**WHAT YOU NEED TO DO**. Count the lines of the listing below that contain the word "should", and give only the number.

**ENTRIES PROVIDED**.
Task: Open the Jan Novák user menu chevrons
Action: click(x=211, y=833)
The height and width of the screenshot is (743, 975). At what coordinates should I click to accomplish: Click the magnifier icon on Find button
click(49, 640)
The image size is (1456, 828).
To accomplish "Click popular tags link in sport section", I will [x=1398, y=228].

* * *

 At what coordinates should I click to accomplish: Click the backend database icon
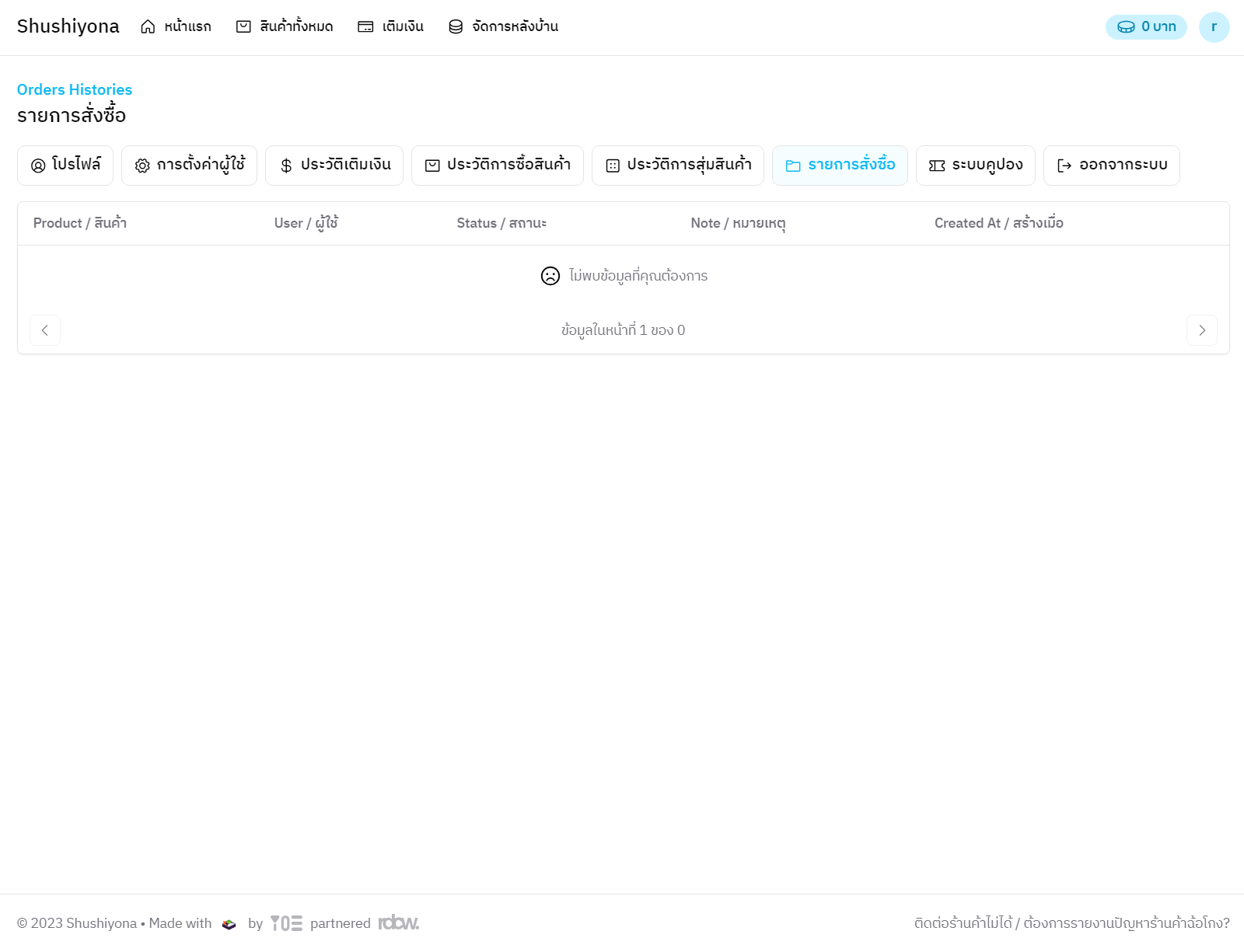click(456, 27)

**RESULT**. 2